■ **Written exercise**: Count the lines of the data below that contain the string "profile". Reply with the number alone.

■ **Listed records**:
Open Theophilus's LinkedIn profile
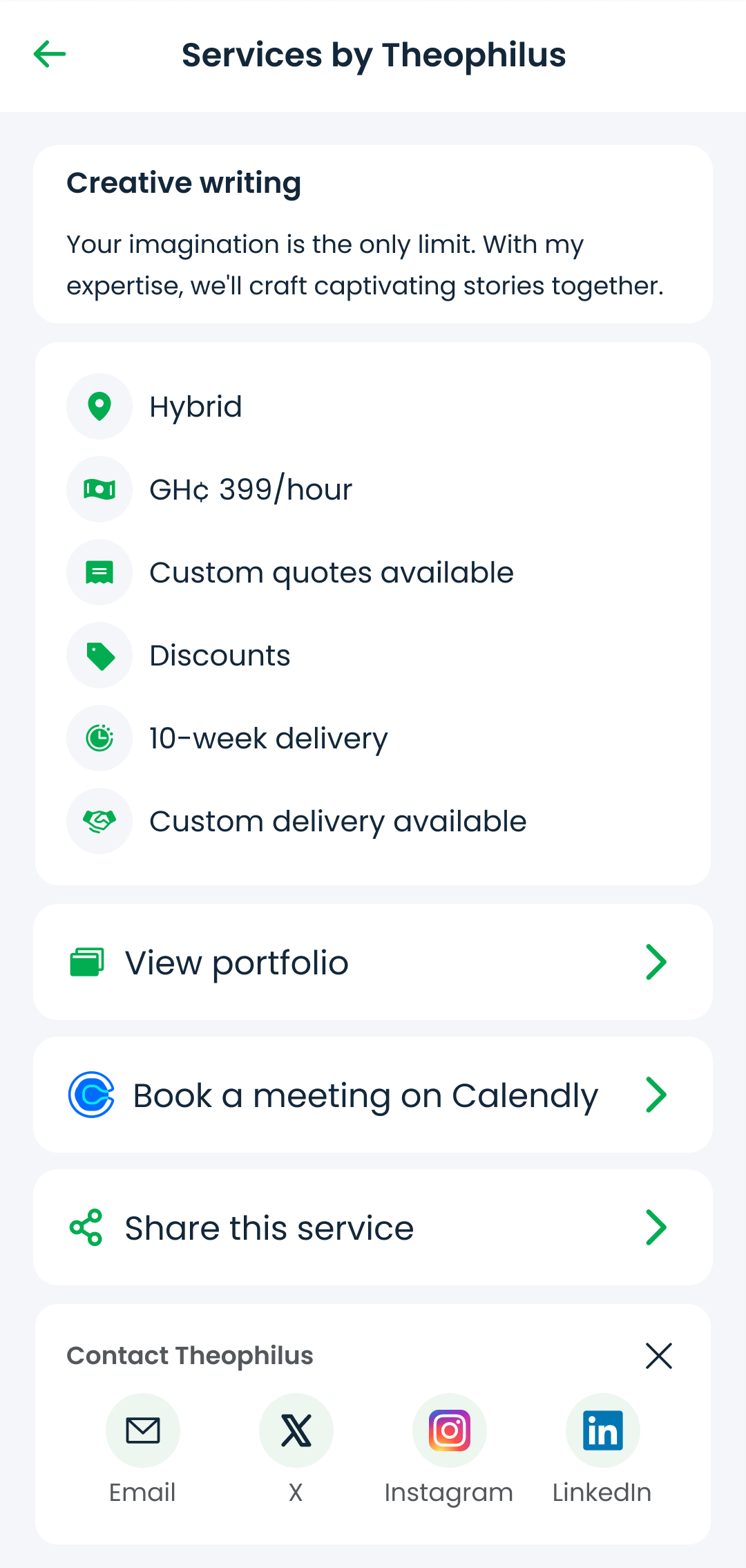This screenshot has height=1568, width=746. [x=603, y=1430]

...

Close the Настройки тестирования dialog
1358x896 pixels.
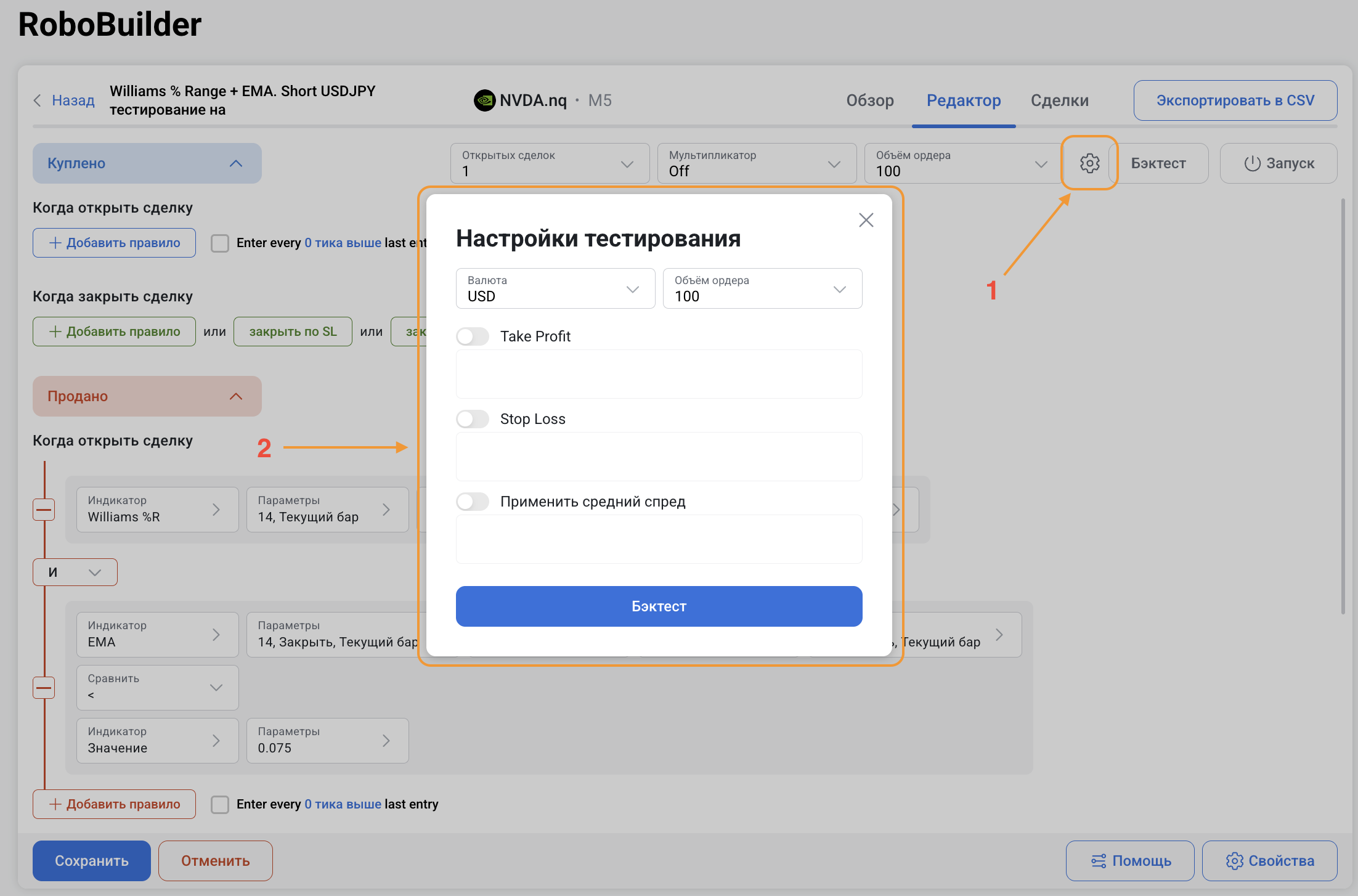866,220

■ **Task response**: 1